Output the listing from the line with "label: Prijať všetko" up to and including the line with "16) label: Highlands" as a two-column CSV with columns request and answer, one row per line, each value in a single quoted field with line breaks replaced by spaces.

- - - - -

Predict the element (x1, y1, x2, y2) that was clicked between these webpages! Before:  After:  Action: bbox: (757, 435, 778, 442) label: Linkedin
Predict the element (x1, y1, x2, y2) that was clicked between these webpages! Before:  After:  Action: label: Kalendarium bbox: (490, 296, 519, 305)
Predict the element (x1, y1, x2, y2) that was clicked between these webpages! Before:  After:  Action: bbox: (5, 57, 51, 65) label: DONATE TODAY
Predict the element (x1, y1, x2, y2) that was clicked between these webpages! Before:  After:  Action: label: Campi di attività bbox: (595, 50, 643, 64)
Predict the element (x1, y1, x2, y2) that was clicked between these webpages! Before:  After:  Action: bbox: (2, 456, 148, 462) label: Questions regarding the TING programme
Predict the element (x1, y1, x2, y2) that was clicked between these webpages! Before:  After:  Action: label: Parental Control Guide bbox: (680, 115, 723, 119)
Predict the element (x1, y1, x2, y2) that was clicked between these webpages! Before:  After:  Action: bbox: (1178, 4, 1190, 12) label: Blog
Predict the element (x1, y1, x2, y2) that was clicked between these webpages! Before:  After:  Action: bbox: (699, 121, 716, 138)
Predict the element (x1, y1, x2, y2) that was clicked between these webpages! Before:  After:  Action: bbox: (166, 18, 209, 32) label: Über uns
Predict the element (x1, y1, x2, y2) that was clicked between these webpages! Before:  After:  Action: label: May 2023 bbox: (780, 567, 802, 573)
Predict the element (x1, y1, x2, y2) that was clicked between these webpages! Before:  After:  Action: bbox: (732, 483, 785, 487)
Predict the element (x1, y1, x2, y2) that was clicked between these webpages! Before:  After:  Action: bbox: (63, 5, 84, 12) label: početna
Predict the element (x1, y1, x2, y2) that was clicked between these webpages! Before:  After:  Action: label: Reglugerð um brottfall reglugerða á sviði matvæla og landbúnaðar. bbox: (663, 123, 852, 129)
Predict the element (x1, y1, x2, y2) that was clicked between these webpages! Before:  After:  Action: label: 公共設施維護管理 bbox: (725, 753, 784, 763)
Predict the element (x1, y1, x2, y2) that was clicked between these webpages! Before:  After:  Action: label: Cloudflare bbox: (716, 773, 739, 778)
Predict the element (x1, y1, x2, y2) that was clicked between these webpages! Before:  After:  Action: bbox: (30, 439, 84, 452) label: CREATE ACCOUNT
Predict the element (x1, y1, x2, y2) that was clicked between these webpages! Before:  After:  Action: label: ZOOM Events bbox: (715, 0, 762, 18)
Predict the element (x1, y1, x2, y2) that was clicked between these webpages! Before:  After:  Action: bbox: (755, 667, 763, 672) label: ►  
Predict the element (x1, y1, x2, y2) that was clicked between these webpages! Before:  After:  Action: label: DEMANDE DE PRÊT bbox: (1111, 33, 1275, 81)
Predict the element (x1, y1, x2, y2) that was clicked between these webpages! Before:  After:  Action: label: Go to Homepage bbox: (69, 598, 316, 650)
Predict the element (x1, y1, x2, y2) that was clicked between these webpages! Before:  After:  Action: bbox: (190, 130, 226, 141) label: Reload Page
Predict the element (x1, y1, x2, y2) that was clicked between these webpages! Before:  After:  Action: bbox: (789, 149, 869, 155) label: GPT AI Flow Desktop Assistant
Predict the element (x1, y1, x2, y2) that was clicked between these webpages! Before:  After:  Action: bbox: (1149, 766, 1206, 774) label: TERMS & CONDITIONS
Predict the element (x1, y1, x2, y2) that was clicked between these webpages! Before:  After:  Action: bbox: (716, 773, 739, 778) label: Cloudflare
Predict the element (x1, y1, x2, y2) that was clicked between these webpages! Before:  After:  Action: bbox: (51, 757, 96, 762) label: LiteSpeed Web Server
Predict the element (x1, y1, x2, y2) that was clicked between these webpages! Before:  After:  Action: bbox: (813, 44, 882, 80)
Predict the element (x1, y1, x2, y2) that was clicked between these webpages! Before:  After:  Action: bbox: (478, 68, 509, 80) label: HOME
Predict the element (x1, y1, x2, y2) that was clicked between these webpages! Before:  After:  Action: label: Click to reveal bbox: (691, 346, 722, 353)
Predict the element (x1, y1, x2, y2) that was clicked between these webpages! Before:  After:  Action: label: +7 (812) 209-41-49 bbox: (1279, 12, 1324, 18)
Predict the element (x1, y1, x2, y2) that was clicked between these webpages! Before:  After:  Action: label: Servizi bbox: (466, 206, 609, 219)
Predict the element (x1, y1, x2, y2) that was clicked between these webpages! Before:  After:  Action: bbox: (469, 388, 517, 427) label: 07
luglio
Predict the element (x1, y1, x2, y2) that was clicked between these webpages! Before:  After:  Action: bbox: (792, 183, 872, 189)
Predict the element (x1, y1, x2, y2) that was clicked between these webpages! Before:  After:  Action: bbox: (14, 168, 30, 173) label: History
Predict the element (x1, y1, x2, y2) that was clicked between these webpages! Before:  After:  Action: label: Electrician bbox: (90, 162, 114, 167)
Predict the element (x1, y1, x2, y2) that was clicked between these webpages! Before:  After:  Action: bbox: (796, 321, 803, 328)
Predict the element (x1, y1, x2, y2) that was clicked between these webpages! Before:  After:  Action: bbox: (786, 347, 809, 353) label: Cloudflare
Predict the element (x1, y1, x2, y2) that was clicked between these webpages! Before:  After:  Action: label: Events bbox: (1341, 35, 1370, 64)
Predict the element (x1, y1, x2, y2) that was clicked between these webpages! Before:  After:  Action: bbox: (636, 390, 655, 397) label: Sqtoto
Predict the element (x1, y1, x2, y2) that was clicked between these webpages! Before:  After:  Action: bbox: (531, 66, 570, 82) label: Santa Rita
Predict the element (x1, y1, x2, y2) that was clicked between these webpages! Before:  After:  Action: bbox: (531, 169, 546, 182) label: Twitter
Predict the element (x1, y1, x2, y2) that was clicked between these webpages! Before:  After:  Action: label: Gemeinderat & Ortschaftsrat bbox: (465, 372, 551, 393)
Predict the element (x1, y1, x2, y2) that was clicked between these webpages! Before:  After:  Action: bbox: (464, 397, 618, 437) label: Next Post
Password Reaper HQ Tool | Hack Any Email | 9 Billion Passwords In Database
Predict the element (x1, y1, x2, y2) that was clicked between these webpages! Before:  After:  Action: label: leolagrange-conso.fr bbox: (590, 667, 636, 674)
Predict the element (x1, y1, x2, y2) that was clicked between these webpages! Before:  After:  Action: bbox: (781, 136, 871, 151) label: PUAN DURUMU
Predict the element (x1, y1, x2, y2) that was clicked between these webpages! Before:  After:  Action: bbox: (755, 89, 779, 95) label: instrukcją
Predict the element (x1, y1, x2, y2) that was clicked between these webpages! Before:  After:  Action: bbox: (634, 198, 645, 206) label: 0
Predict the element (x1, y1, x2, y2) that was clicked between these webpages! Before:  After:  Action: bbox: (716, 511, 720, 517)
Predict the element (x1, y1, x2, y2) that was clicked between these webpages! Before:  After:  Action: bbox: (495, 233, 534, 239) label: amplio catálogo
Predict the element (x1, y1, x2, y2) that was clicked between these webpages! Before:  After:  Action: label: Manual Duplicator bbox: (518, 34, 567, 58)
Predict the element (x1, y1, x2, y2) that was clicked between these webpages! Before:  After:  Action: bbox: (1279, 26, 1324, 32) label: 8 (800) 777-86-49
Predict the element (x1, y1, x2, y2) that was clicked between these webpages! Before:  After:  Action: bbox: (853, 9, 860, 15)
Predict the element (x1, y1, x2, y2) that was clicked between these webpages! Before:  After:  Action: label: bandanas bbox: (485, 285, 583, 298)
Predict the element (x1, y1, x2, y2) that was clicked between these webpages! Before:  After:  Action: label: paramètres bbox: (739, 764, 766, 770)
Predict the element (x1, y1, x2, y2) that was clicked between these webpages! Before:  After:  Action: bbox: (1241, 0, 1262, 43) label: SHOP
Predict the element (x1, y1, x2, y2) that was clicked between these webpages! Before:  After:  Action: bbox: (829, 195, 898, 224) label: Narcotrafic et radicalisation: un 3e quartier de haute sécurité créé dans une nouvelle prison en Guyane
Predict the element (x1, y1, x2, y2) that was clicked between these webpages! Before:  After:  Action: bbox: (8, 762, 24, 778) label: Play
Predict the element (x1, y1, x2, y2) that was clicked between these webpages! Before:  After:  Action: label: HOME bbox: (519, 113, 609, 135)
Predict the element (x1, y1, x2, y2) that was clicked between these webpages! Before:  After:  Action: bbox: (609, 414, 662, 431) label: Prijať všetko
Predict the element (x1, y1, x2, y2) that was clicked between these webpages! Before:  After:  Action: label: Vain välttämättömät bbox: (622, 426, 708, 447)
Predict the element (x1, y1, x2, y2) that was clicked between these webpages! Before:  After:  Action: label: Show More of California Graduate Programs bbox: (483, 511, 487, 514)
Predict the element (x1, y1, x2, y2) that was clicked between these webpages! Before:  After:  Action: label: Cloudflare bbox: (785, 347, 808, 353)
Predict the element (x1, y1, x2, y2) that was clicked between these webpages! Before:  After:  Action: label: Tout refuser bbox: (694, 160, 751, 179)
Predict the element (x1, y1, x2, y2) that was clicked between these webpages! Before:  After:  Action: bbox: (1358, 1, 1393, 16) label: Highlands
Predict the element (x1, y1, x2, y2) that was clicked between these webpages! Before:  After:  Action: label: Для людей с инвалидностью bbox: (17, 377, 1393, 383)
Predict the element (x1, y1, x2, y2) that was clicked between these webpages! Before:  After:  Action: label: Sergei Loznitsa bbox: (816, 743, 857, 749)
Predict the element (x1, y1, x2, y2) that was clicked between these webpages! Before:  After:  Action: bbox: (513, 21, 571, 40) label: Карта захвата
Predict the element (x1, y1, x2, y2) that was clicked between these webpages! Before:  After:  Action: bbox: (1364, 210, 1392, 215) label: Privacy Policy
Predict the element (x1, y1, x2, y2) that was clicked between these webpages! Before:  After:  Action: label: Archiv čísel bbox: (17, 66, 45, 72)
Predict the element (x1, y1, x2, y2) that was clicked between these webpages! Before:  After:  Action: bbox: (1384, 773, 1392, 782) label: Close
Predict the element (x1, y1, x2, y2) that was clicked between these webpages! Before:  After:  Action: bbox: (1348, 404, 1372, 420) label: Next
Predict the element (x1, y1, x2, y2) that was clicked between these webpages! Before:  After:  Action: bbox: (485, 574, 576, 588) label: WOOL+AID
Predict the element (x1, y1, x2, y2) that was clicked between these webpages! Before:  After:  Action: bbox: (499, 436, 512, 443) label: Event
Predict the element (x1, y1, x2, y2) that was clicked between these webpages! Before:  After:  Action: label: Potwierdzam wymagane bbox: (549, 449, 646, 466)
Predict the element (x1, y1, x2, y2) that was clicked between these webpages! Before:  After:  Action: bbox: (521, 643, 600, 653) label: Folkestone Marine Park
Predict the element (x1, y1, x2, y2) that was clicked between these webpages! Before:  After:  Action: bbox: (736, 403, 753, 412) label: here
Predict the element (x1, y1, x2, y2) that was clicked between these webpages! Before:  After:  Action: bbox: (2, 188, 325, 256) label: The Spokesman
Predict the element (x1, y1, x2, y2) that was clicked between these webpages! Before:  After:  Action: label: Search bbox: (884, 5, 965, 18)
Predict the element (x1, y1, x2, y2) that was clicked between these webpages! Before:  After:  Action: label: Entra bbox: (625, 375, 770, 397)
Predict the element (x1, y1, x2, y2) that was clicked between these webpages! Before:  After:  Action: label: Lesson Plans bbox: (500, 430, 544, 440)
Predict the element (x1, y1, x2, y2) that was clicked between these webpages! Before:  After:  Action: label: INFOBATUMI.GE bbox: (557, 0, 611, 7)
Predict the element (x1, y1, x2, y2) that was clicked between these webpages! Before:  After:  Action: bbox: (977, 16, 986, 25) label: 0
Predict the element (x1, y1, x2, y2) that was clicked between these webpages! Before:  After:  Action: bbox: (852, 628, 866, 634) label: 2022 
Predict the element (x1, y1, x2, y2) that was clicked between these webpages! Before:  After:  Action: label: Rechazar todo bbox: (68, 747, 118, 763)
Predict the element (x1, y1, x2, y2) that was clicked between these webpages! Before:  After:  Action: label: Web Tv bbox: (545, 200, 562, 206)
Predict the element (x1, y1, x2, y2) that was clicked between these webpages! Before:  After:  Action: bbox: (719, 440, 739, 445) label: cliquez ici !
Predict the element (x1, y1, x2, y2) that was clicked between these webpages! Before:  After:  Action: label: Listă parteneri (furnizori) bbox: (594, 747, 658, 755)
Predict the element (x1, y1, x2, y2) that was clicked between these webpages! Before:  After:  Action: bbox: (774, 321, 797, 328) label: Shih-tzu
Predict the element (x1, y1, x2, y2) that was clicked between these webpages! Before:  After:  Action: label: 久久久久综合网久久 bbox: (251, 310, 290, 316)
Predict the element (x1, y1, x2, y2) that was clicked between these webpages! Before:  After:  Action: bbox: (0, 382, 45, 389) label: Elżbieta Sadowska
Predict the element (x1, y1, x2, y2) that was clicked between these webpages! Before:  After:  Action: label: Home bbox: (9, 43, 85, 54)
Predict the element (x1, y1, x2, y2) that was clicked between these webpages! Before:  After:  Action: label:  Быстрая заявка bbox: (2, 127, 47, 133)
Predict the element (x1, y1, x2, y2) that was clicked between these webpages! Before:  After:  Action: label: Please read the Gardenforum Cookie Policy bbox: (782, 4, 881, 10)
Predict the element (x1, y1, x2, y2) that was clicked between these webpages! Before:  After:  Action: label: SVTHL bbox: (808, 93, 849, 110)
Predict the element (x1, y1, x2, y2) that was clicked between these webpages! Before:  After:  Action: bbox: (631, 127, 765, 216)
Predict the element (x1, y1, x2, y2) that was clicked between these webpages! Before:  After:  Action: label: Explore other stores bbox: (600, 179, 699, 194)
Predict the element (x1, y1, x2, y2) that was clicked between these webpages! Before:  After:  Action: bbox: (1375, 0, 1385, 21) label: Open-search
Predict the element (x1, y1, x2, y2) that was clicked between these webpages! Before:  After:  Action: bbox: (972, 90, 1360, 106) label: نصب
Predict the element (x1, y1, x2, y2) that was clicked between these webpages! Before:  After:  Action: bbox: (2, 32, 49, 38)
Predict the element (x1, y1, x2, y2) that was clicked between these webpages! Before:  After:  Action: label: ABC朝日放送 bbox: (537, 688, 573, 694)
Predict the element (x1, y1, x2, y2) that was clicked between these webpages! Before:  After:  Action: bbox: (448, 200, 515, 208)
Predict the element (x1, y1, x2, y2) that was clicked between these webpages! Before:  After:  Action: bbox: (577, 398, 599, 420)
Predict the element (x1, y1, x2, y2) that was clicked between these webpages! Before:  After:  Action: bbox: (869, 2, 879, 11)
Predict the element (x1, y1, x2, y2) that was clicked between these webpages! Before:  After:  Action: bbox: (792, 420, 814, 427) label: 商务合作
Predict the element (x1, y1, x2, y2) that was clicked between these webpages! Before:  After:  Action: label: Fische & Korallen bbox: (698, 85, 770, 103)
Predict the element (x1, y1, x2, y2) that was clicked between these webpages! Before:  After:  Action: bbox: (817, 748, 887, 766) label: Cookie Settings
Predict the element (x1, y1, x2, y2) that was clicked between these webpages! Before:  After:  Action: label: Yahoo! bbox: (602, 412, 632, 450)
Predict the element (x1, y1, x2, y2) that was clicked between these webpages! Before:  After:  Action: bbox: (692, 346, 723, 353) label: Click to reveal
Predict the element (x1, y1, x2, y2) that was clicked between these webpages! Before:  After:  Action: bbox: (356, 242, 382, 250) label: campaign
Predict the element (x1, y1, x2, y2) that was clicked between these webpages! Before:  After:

- - - - -

WRITTEN RESPONSE:
request,answer
"Predict the element (x1, y1, x2, y2) that was clicked between these webpages! Before:  After:","Action: bbox: (609, 414, 662, 431) label: Prijať všetko"
"Predict the element (x1, y1, x2, y2) that was clicked between these webpages! Before:  After:","Action: label: Vain välttämättömät bbox: (622, 426, 708, 447)"
"Predict the element (x1, y1, x2, y2) that was clicked between these webpages! Before:  After:","Action: label: Show More of California Graduate Programs bbox: (483, 511, 487, 514)"
"Predict the element (x1, y1, x2, y2) that was clicked between these webpages! Before:  After:","Action: label: Cloudflare bbox: (785, 347, 808, 353)"
"Predict the element (x1, y1, x2, y2) that was clicked between these webpages! Before:  After:","Action: label: Tout refuser bbox: (694, 160, 751, 179)"
"Predict the element (x1, y1, x2, y2) that was clicked between these webpages! Before:  After:","Action: bbox: (1358, 1, 1393, 16) label: Highlands"